LEMONS: ANCIENT FRUIT WITH TIES TO BIBLE DAYS
Lemons were known to the Jerusalem Jews. Josephus, a historian in ancient Jerusalem, supposedly pelted an errant high priest with lemons during a festival . But scholars think that this was done with citrons not lemons. Citrons are a citrus fruit, but it’s the pith – that white part – that is useful – it’s candied and used in baked goods.
Where did lemons originate?
It’s a bit of a mystery still, but the consensus is the lemon is a native of Asia. It’s actually a hybrid between the citron and the sour orange. The origin of the word lemon may be Middle Eastern.
Lemons entered near southern Italy around the 1st century AD, during the time of Ancient Rome but were not widely cultivated. There’s a legend that says Nero drank lots of lemon juice to keep him protected from being poisoned by his enemies.
Lemon trees were mainly ornamental in Islamic gardens.
That’s true, and by 200 AD lemons were all over the Arab world and the Mediterranean.
When did they get to the Americas?
In 1493 Columbus brought lemon seeds on his voyages. Lemons were used more medicinally than for food.
In 1747, seamen suffering from scurvy added lemon juice to their diets, and the British made their sailors eat limes, and that’s where the name “limeys” came from.
In the 1800’s, lemons were planted in Florida and California.
What about the health benefits of lemons?
The vitamin C in lemons helps heal cuts and bruises, helps prevent cancer and heart disease. Lemons are good for reducing stress and good for the immune system and skin. Lemons allow your body to absorb carbs and calcium better, and it’s a gentle cleanser for your liver and kidneys.
Limoncello for Annie
The great thing about this is it keeps just about forever in the freezer. You can use all lemons for classic Limoncello. Each time we visited Italy I just had to sample Limoncello everywhere we went! Start this now and have it ready for gift giving (and yourself!) for the holidays.
Or make some with a combo of lemons and limes.
3 pounds lemons, thick skinned
4 cups good quality 100 proof vodka
3 cups sugar
3 cups water
Pour vodka in large gallon glass jar or container.

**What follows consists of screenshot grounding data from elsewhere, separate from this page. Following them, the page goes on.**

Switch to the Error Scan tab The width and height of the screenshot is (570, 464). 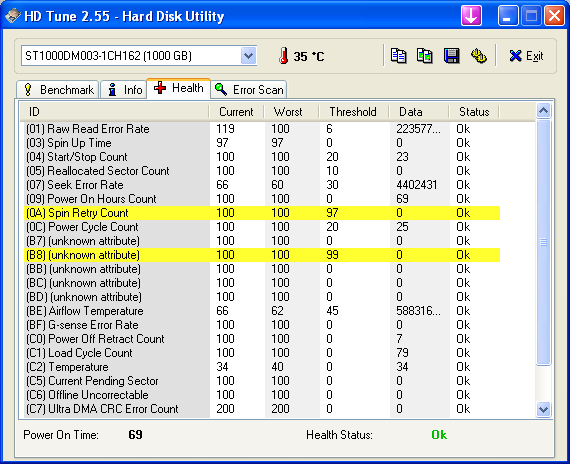click(249, 89)
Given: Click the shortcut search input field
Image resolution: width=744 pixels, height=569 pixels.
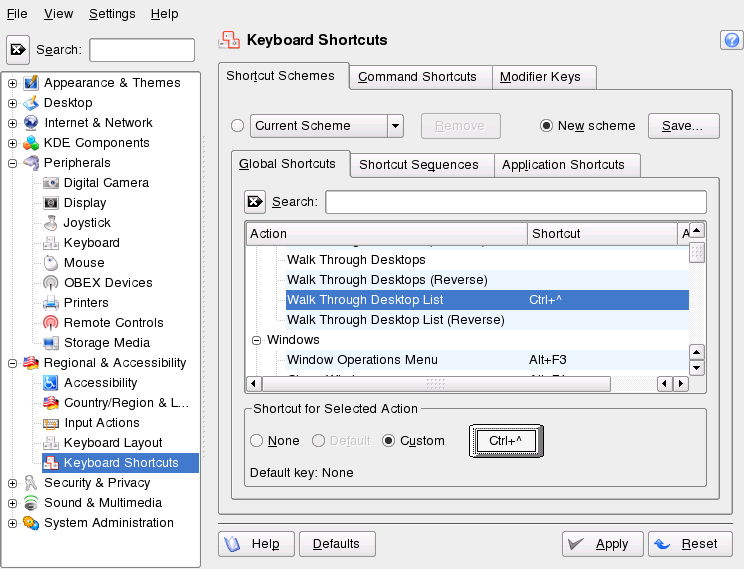Looking at the screenshot, I should tap(515, 202).
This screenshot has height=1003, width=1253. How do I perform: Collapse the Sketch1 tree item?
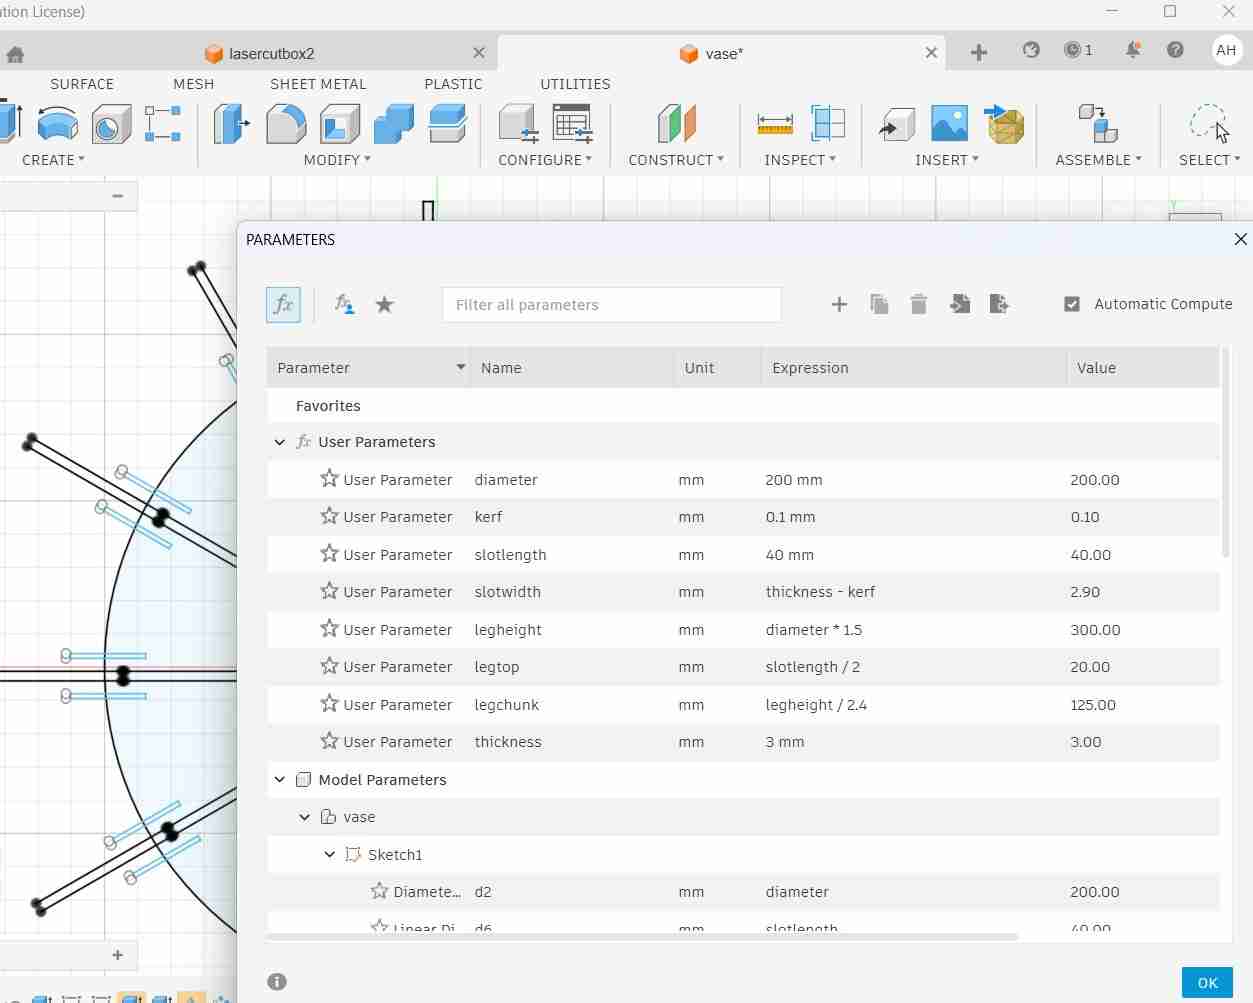click(329, 854)
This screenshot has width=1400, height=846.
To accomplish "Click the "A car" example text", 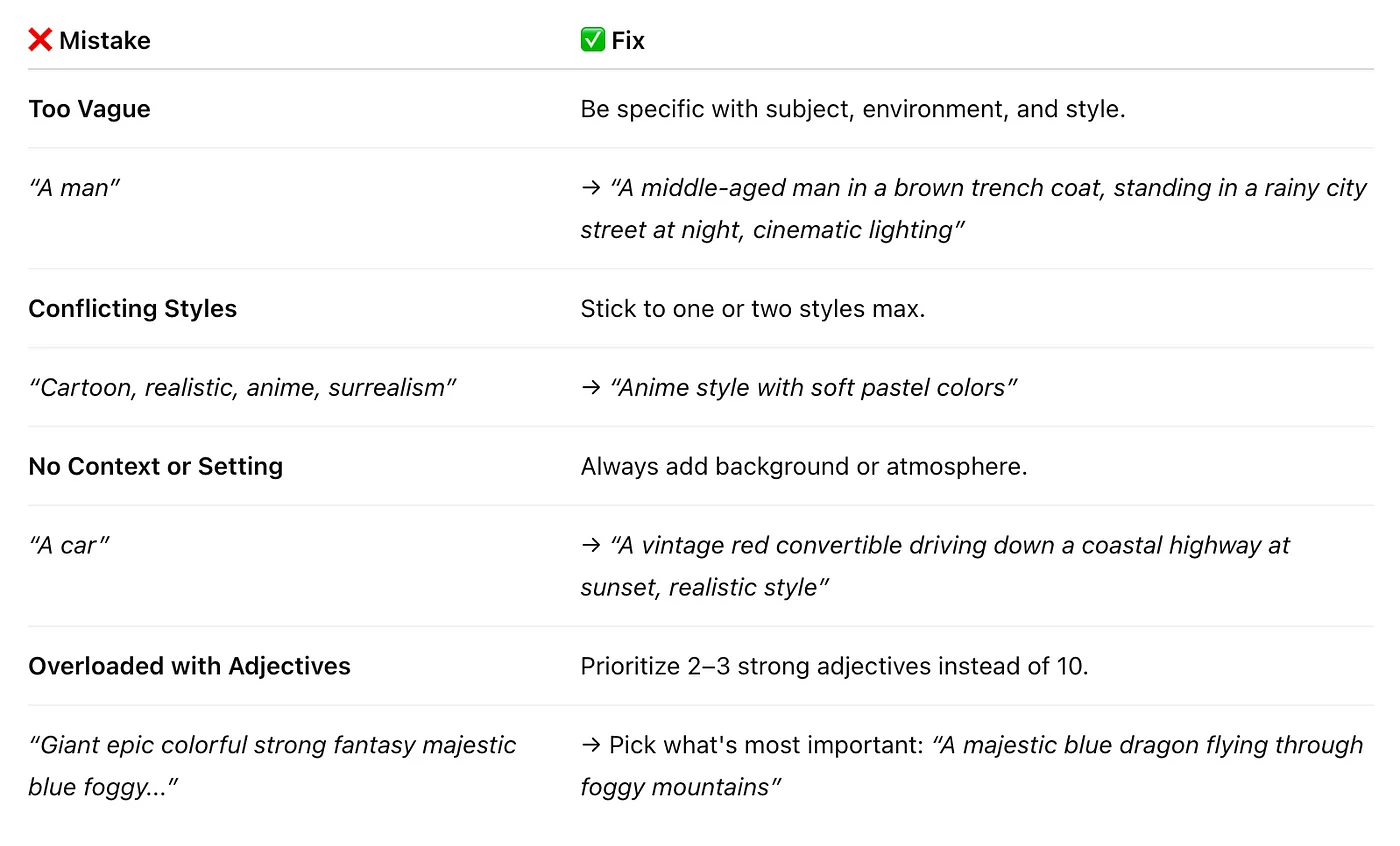I will (x=69, y=545).
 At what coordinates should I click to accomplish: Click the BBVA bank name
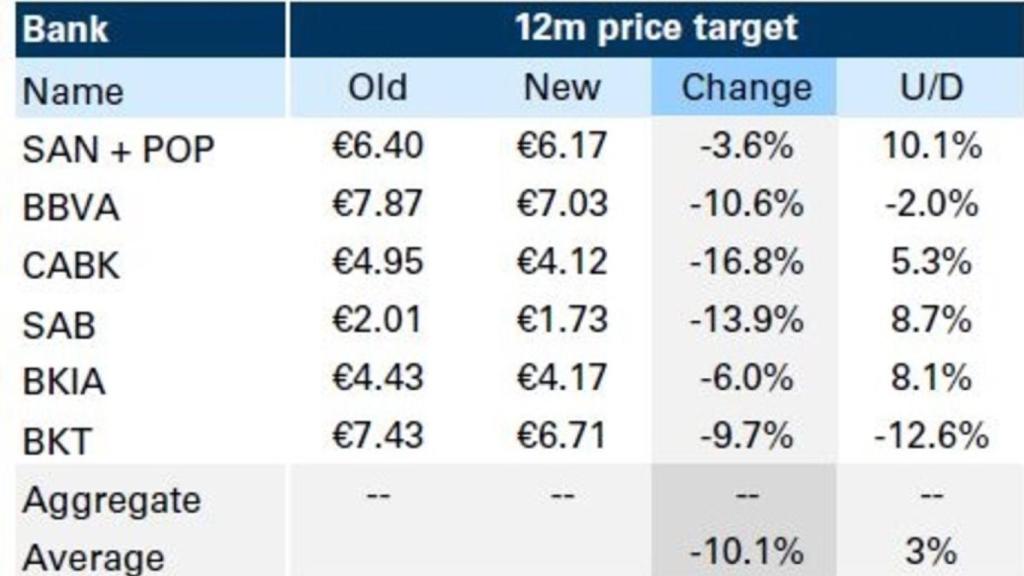tap(71, 207)
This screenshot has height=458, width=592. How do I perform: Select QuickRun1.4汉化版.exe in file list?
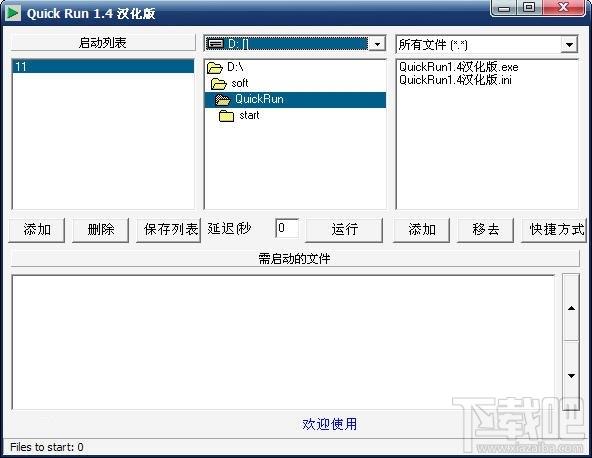(458, 67)
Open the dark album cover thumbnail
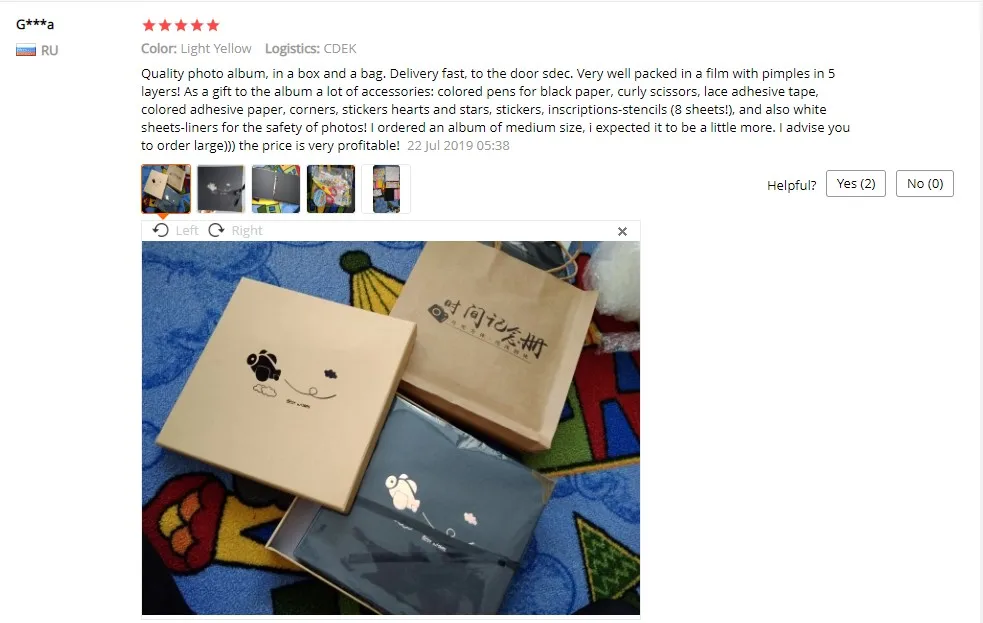The width and height of the screenshot is (983, 623). click(221, 189)
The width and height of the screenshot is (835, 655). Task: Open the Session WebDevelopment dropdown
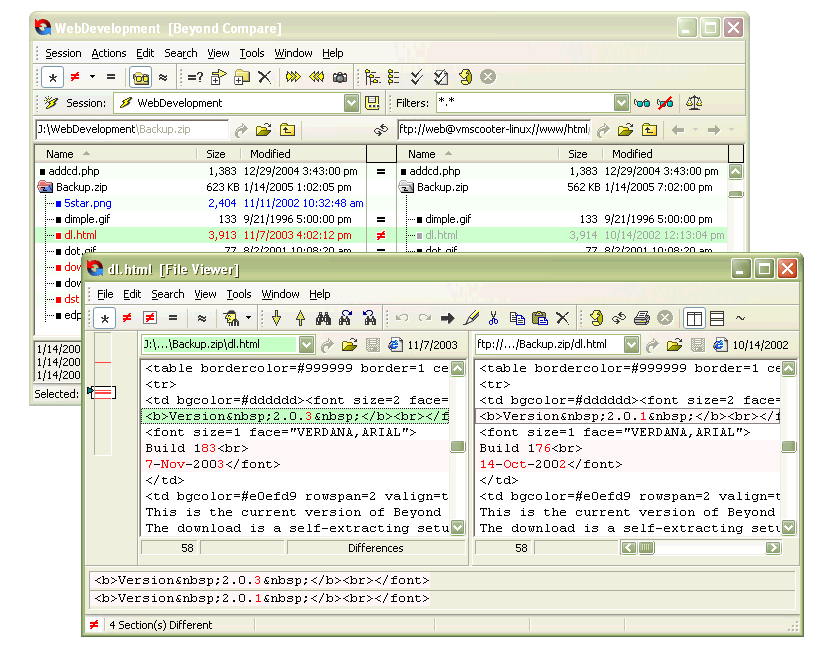tap(351, 103)
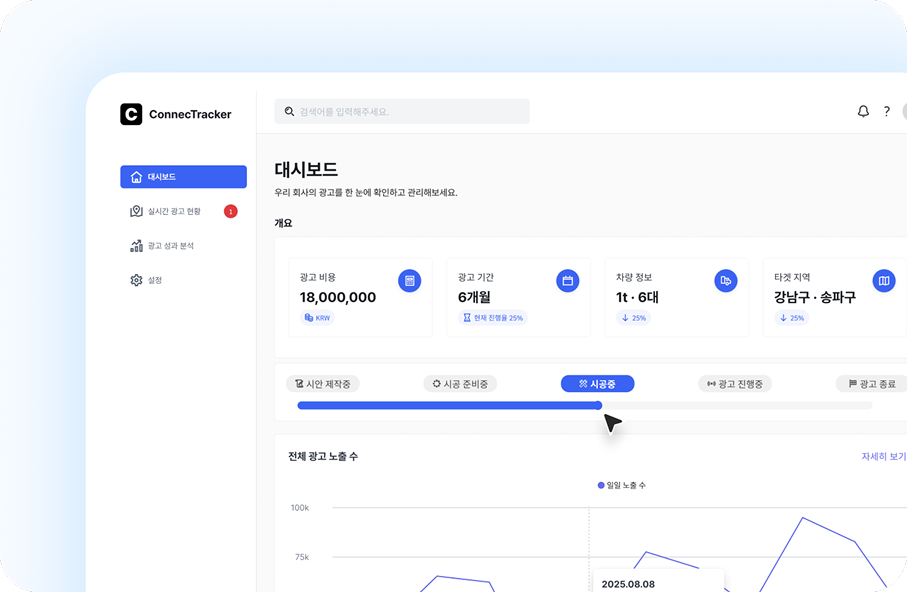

Wash fruit very well to remove wax coating: plunge each lemon into boiling water and remove it right away. Dry immediately with a towel and the wax will be rubbed off.
Remove zest/peel with a vegetable peeler. That’s the colored part. Now if some of the white part underneath the skin is visible cut that off. That’s the pith and it’s very bitter (though it is the most nutritious part of the peel). If you can’t get it all off, do the best you can.
Place zest in jar with vodka and cover. Let sit at room temperature for at least a week, or up to 3 weeks. The vodka will take on the color and flavor of the citrus as it steeps.
Bring sugar and water to a simmer and stir until sugar dissolves and thickens a bit. Let cool and then add that to vodka mixture and stir. Strain and put in pretty bottles. Seal and chill in frig a couple of weeks at least.
To use, serve straight over ice chips, mix with sparkling wine or mineral water and a lemon curl, toss with fresh fruit, serve over ice cream, frozen yogurt or simple cake.